[Pixel coordinate grounding data]
========================

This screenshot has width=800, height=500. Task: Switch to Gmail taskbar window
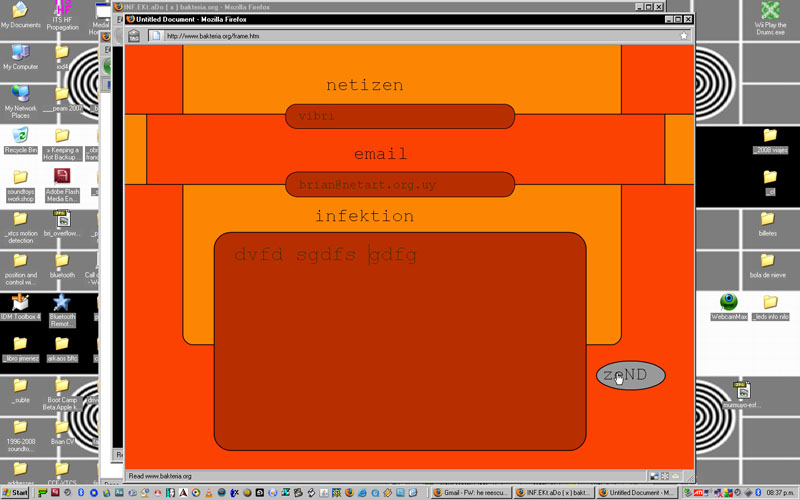(x=471, y=492)
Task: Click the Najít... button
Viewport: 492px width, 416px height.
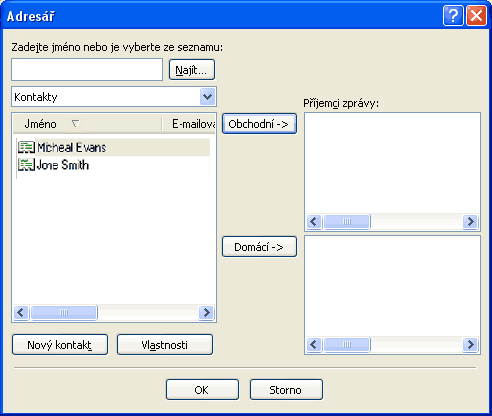Action: click(192, 70)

========================

Exercise description —
Leaving aside the images, write out the entries above word for word.

Solved exercise —
This screenshot has width=800, height=500. Task: Switch to Gmail taskbar window
(x=471, y=492)
Task: Click the Najít... button
Viewport: 492px width, 416px height.
Action: click(192, 70)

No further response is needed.